/ocr

Feature	Supported
Cost Tracking	✅
Logging	✅ (Basic Logging not supported)
Load Balancing	✅
Supported Providers	`mistral`, `azure_ai`, `vertex_ai`

tip

LiteLLM follows the Mistral API request/response for the OCR API

LiteLLM Python SDK Usage

Quick Start

from litellm import ocr
import os

os.environ["MISTRAL_API_KEY"] = "sk-.."

response = ocr(
    model="mistral/mistral-ocr-latest",
    document={
        "type": "document_url",
        "document_url": "https://arxiv.org/pdf/2201.04234"
    }
)

# Access extracted text
for page in response.pages:
    print(f"Page {page.index}:")
    print(page.markdown)

Async Usage

from litellm import aocr
import os, asyncio

os.environ["MISTRAL_API_KEY"] = "sk-.."

async def test_async_ocr(): 
    response = await aocr(
        model="mistral/mistral-ocr-latest",
        document={
            "type": "document_url",
            "document_url": "https://arxiv.org/pdf/2201.04234"
        }
    )
    
    # Access extracted text
    for page in response.pages:
        print(f"Page {page.index}:")
        print(page.markdown)

asyncio.run(test_async_ocr())

Using Local Files

LiteLLM can read local files directly — no manual base64 encoding needed:

from litellm import ocr

# OCR with a local PDF file path
response = ocr(
    model="mistral/mistral-ocr-latest",
    document={
        "type": "file",
        "file": "/path/to/document.pdf"
    }
)

# OCR with a file object
response = ocr(
    model="mistral/mistral-ocr-latest",
    document={
        "type": "file",
        "file": open("document.pdf", "rb")
    }
)

# OCR with raw bytes
with open("document.pdf", "rb") as f:
    pdf_bytes = f.read()

response = ocr(
    model="mistral/mistral-ocr-latest",
    document={
        "type": "file",
        "file": pdf_bytes,
        "mime_type": "application/pdf"  # recommended for raw bytes (auto-detected from extension for file paths)
    }
)

The file field accepts:

File path (str or pathlib.Path) — LiteLLM reads the file and detects the MIME type from the extension
File object (binary file-like object) — e.g. open("doc.pdf", "rb")
Raw bytes (bytes) — use mime_type to specify the content type

LiteLLM automatically converts file inputs to base64 data URIs internally, so all providers work seamlessly.
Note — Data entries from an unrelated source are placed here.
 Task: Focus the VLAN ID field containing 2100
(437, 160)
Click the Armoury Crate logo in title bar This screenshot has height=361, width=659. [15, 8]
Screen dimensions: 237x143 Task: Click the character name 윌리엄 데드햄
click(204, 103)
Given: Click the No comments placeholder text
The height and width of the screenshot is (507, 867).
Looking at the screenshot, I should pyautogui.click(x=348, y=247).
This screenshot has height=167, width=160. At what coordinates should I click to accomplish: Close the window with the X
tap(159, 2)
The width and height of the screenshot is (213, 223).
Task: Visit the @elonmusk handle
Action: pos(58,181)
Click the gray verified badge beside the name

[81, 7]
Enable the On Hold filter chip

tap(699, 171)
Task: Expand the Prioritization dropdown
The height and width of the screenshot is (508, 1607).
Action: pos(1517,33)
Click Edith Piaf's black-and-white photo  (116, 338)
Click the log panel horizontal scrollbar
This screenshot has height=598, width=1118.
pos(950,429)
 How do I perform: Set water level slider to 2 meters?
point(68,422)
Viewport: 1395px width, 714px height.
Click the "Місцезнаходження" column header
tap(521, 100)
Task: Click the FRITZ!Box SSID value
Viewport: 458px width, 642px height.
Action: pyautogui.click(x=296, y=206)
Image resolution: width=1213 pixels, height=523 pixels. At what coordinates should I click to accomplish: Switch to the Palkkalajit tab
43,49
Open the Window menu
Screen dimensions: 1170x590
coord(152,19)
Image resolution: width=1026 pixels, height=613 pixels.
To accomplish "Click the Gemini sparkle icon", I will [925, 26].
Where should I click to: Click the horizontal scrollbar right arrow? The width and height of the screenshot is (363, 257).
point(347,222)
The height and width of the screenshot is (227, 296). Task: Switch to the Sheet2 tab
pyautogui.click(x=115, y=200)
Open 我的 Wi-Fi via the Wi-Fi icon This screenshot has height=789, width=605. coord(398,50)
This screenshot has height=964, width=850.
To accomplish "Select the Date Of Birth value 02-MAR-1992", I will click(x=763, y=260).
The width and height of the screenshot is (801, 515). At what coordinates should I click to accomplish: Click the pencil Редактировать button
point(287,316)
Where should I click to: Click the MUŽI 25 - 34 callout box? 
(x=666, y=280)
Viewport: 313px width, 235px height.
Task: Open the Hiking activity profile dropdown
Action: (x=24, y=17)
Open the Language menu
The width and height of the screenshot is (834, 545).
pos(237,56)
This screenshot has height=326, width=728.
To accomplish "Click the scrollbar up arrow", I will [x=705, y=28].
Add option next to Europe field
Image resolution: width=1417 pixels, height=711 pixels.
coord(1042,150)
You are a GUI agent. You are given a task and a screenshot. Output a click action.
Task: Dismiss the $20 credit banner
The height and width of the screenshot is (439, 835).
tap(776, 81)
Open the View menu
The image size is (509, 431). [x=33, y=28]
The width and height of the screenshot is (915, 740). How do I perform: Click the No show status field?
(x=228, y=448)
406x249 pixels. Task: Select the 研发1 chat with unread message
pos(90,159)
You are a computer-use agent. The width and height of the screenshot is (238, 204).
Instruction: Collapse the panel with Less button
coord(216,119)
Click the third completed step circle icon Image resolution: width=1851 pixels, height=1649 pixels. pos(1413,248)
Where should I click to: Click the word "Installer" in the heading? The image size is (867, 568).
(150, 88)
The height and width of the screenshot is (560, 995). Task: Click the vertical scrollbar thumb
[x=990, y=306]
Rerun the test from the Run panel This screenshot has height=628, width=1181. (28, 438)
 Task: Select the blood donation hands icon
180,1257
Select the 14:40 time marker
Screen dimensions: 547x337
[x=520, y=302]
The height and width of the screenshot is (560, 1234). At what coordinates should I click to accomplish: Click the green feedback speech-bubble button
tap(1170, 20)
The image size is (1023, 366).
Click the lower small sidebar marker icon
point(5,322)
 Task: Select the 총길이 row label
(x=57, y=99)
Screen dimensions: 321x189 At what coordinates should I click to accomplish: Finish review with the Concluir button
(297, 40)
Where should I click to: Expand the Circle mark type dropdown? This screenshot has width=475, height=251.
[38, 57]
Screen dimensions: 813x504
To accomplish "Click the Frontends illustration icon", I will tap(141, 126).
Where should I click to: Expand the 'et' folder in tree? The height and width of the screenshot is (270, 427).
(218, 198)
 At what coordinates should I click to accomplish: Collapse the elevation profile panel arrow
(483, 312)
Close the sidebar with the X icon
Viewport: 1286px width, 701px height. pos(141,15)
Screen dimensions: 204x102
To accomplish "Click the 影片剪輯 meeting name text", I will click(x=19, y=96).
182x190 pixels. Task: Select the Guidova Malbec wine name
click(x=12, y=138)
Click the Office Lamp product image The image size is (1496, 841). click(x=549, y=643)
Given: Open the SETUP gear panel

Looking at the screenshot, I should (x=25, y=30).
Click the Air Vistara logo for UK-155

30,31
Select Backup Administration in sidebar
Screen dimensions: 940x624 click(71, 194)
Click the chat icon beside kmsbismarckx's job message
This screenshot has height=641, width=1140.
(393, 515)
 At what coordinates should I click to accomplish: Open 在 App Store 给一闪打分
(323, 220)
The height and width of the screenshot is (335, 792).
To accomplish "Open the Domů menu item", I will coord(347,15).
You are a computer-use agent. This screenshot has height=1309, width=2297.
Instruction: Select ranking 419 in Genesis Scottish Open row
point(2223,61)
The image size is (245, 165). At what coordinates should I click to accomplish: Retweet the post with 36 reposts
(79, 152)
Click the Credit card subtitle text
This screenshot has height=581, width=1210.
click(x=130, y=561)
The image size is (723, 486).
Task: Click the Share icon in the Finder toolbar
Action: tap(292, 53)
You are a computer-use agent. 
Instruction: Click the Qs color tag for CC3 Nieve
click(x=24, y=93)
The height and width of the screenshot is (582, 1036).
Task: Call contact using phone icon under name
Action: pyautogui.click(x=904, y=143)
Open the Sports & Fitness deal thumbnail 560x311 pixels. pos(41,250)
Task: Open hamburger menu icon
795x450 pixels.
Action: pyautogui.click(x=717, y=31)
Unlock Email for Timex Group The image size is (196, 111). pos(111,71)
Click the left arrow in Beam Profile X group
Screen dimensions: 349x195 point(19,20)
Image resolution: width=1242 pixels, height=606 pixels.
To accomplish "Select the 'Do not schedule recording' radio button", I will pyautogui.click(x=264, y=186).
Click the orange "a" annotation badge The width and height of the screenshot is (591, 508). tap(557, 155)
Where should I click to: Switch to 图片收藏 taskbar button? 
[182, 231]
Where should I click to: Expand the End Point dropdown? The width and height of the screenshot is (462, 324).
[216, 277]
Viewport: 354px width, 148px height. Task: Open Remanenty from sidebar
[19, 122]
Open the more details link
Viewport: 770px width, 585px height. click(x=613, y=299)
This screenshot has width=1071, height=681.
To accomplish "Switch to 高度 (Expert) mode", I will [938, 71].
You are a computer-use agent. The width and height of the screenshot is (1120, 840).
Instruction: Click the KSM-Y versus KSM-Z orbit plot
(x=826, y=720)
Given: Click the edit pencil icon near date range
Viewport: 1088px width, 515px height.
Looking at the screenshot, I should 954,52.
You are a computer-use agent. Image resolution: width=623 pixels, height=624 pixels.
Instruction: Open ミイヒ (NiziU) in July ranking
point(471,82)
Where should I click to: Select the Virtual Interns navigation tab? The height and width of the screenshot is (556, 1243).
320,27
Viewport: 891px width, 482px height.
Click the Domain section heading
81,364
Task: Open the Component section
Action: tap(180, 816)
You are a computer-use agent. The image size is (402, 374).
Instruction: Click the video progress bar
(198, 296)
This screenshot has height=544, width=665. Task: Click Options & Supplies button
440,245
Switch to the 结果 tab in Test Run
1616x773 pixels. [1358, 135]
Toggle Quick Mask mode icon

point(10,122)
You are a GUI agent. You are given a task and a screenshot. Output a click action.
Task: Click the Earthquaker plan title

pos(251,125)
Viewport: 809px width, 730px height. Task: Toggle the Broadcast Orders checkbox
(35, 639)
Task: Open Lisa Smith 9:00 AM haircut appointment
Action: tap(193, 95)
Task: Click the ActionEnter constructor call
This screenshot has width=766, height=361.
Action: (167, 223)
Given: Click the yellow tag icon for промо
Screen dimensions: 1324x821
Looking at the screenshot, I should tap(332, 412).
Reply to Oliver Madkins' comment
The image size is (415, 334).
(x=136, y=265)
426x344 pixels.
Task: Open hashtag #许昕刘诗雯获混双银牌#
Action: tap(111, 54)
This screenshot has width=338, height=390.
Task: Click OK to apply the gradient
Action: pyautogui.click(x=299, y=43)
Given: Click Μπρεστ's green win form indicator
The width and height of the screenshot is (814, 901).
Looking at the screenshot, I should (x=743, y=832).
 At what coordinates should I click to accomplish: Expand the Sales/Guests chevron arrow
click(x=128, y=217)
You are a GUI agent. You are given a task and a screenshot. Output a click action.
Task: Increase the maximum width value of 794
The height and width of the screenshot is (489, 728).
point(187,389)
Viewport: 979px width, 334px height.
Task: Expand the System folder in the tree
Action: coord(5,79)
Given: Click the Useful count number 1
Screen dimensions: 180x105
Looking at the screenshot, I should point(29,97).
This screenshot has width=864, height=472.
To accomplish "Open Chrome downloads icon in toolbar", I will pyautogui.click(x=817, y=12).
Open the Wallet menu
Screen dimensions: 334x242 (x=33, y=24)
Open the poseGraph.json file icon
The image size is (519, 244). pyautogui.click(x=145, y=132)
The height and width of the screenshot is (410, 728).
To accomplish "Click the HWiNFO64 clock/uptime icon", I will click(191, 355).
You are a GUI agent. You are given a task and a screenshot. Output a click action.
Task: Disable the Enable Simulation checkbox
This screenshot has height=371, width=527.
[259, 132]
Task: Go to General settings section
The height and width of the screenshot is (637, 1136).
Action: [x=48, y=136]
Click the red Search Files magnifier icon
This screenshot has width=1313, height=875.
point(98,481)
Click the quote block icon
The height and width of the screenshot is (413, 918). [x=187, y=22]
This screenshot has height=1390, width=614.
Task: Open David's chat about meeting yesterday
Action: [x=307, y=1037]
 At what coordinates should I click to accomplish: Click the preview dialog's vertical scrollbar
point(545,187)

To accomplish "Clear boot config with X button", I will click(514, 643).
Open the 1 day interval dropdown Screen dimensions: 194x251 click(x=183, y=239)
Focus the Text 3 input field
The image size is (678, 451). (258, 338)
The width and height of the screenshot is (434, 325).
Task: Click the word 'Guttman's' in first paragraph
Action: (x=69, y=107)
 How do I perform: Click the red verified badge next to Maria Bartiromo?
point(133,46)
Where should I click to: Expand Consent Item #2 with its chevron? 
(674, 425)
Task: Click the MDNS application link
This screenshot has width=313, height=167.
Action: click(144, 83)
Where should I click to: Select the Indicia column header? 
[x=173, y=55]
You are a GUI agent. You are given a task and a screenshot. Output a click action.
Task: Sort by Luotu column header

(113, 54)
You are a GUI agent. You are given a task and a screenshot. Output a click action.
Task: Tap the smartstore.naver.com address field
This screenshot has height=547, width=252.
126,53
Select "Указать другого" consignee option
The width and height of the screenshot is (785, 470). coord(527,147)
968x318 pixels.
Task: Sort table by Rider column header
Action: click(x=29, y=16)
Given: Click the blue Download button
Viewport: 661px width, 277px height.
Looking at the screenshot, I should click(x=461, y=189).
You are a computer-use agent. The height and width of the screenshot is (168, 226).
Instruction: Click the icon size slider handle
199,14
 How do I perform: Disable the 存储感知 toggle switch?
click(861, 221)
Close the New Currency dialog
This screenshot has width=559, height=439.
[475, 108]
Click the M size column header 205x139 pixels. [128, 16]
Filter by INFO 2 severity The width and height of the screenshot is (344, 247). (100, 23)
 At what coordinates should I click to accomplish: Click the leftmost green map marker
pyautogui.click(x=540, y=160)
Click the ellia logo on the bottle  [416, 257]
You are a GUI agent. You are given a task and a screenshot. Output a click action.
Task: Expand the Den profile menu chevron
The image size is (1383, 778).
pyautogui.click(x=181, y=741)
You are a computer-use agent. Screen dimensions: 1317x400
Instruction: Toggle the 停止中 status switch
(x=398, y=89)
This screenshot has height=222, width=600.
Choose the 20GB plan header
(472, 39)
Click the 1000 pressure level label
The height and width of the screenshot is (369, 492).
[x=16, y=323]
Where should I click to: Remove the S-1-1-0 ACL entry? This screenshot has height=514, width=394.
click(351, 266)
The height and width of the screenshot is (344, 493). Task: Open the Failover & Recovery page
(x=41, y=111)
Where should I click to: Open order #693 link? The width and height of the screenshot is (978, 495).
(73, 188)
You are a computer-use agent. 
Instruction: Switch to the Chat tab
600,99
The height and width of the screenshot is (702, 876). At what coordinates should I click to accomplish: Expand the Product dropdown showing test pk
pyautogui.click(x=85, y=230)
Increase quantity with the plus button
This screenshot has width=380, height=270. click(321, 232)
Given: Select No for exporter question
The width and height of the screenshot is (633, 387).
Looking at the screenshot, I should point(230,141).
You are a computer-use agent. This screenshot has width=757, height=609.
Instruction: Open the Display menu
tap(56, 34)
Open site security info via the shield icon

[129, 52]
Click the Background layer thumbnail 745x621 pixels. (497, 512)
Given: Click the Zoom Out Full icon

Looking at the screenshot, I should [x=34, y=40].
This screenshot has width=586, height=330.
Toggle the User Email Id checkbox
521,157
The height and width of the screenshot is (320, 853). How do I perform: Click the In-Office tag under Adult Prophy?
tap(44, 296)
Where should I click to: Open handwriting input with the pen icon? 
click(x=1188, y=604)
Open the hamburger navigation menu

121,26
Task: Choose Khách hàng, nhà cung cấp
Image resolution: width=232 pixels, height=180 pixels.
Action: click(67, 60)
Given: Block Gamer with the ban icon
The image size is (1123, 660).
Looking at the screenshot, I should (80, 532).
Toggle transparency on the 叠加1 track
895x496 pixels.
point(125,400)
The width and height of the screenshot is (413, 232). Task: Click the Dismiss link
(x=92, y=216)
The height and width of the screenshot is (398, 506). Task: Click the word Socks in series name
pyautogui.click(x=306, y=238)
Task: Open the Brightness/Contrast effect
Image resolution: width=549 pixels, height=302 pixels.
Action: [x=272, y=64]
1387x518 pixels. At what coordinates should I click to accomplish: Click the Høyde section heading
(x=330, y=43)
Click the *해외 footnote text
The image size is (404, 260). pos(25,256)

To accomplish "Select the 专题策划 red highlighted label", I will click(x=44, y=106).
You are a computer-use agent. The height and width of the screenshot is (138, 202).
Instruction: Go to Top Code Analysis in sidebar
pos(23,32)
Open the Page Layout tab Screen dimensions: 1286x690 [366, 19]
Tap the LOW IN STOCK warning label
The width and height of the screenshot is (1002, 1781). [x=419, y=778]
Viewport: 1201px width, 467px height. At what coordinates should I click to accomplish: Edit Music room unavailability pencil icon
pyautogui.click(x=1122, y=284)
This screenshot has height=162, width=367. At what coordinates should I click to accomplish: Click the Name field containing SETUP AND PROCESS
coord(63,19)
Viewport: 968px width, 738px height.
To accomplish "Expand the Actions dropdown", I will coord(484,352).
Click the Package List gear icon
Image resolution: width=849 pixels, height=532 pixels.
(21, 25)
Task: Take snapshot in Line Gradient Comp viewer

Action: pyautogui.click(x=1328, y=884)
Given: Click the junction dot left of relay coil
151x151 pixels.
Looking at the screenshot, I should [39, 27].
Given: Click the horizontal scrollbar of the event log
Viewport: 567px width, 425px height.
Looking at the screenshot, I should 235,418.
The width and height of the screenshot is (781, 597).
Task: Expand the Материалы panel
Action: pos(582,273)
Using Base64 Encoded Documents

import base64
from litellm import ocr

# Encode PDF to base64
with open("document.pdf", "rb") as f:
    base64_pdf = base64.b64encode(f.read()).decode('utf-8')

response = ocr(
    model="mistral/mistral-ocr-latest",
    document={
        "type": "document_url",
        "document_url": f"data:application/pdf;base64,{base64_pdf}"
    }
)

Optional Parameters

response = ocr(
    model="mistral/mistral-ocr-latest",
    document={
        "type": "document_url",
        "document_url": "https://example.com/doc.pdf"
    },
    # Optional Mistral parameters
    pages=[0, 1, 2],              # Only process specific pages
    include_image_base64=True,     # Include extracted images
    image_limit=10,                # Max images to return
    image_min_size=100             # Min image size to include
)

LiteLLM Proxy Usage

LiteLLM provides a Mistral API compatible /ocr endpoint for OCR calls.

Setup

Add this to your litellm proxy config.yaml

model_list:
  - model_name: mistral-ocr
    litellm_params:
      model: mistral/mistral-ocr-latest
      api_key: os.environ/MISTRAL_API_KEY

Start litellm

litellm --config /path/to/config.yaml

# RUNNING on http://0.0.0.0:4000

Test request — JSON body

curl http://0.0.0.0:4000/v1/ocr \
  -H "Authorization: Bearer sk-1234" \
  -H "Content-Type: application/json" \
  -d '{
    "model": "mistral-ocr",
    "document": {
        "type": "document_url",
        "document_url": "https://arxiv.org/pdf/2201.04234"
    }
  }'

Test request — multipart file upload

Upload a file directly using multipart form data. No need to base64-encode the file yourself.

curl http://0.0.0.0:4000/v1/ocr \
  -H "Authorization: Bearer sk-1234" \
  -F "model=mistral-ocr" \
  -F "file=@/path/to/document.pdf"

You can also pass optional parameters as additional form fields:

curl http://0.0.0.0:4000/v1/ocr \
  -H "Authorization: Bearer sk-1234" \
  -F "model=mistral-ocr" \
  -F "file=@screenshot.png" \
  -F 'pages=[0,1,2]' \
  -F "include_image_base64=true"

Request/Response Format

info

LiteLLM follows the Mistral OCR API specification.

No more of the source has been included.